Exportadora de ilusiones. China en el epicentro de la crisis mundial

Exportadora de ilusiones
China en el epicentro de la crisis mundial
 
Bruno Magro
OME
 
Muchos capitalistas tienen la ilusión de que la expansión china los salve de la crisis. En realidad, el crecimiento de ese país obedece a la explotación de obreros muy baratos. Sin embargo, esta fórmula tampoco garantiza el éxito: con la caída del comercio global se acumulan los stocks de mercancías sin vender. Ante la baja de la actividad, los trabajadores empiezan a rebelarse y muestran que no están dispuestos a ser víctimas de nuevos engaños.
 
 
Al igual que a finales de 2008, la economía china siente las esquirlas del estallido de la crisis mundial. Desde inicios de 2012, las exportaciones han perdido dinamismo. Las mercancías no vendidas comienzan a apilarse en los depósitos, la inversión privada en el sector industrial muestra síntomas de desaceleración y el fantasma de las movilizaciones obreras hace su reaparición. 

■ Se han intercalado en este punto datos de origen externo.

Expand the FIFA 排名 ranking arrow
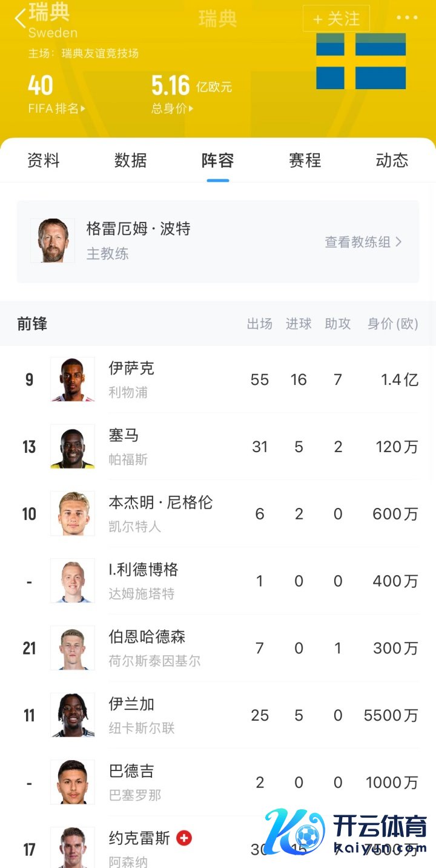 tap(82, 109)
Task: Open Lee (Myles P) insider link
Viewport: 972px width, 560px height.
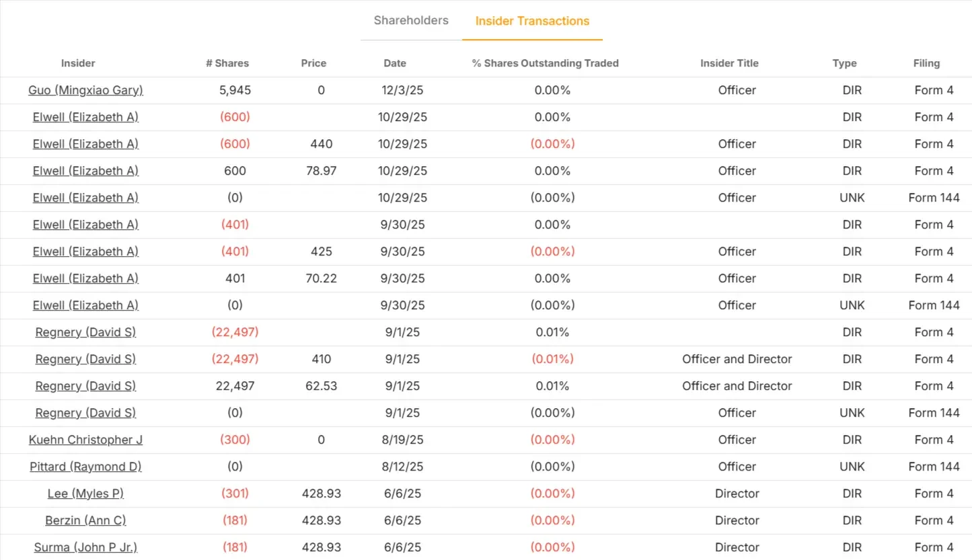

Con este estado de cosas, la onda expansiva de la crisis mundial vuelve a desnudar los límites de la economía china. A diferencia de lo acontecido a finales de 2008, el gobierno asiático cuenta con menores márgenes de maniobra para suavizar la desaceleración económica y, con ello, la destrucción del capital sobrante y la reaparición de conflictos sociales que cuestionen la estabilidad política del país. 
 
Una rueda más del engranaje
 
Como hemos desarrollado en otras ediciones de El Aromo, la exitosa inserción de China en la economía mundial convirtió a su economía en el taller del mundo y en su principal acreedor. Desde principios de la década de 2000, su economía creció a la luz de inversiones de capital orientados a la explotación de mano de obra barata para la producción y/o ensamblaje de mercancías con destino de exportación hacia las economías más desarrolladas. Sin embargo, este crecimiento también se dio a la sombra de convalidar y contribuir a la creación de capital ficticio y postergar así el doloroso proceso de depuración del capital sobrante y el relanzamiento de la acumulación de capital a escala mundial. 

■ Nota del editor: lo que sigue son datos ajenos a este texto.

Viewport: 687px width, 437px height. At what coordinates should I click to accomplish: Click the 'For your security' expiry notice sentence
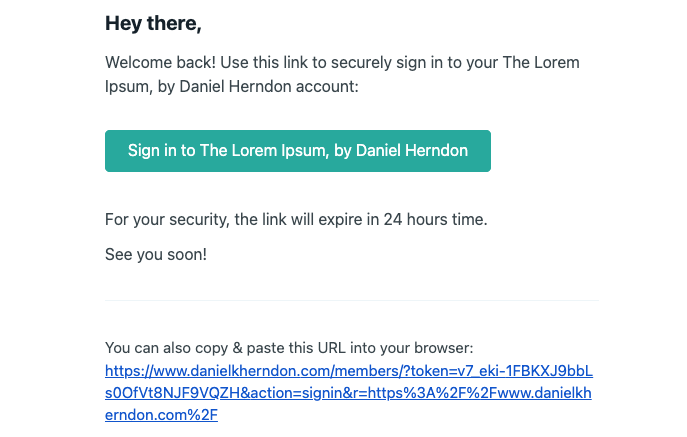click(296, 219)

Por eso, lejos de tener inmunidad, China es parte constitutiva de la crisis mundial en marcha. En el segundo trimestre de 2012, el PIB acumuló un crecimiento de 7,6%, contra 8,1% del primer trimestre, su nivel más bajo desde finales de 2008. Muchas ramas de la producción están experimentando la acumulación de productos no vendidos y el problema de no contar con lugar suficiente para depositarlos. Tal es el caso de la industria automotriz. Entre enero y septiembre de 2012, la venta de motos cayó el 11%. La venta de utilitarios y vehículos comerciales acumularon una caída de 8,82%. En cuanto a los automóviles, si bien cayeron el 1,75% en relación a septiembre 2011, acumularon un crecimiento de 3,37% en los primeros 9 meses del año [1]. Las fábricas de autos operan al 65% de su capacidad instalada. Los empresarios siguen invirtiendo en la construcción de nuevas plantas [2], pero el futuro de la industria automotriz china hace recordar a las automotrices de Detroit de los años ‘80.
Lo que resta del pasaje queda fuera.